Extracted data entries
## Start
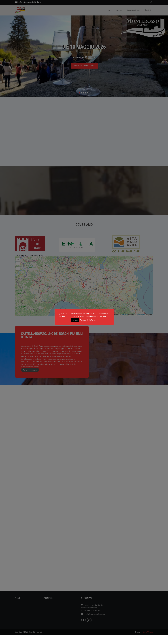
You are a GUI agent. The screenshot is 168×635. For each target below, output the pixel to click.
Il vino (108, 10)
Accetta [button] (75, 320)
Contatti (148, 10)
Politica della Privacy (88, 320)
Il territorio (118, 10)
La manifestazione (133, 10)
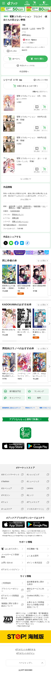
## End
REQUIREMENT: Rewrite every line of the records, including the requests, with 18 subtracted from each number in the coordinate answers, and leave the pictures out.

FINISHED ANSWER:
You are a GUI agent. The screenshot is 168×635. For each target below, output the pixel to click.
Il vino (90, -8)
Accetta [button] (57, 302)
Contatti (130, -8)
Politica della Privacy (70, 302)
Il territorio (100, -8)
La manifestazione (115, -8)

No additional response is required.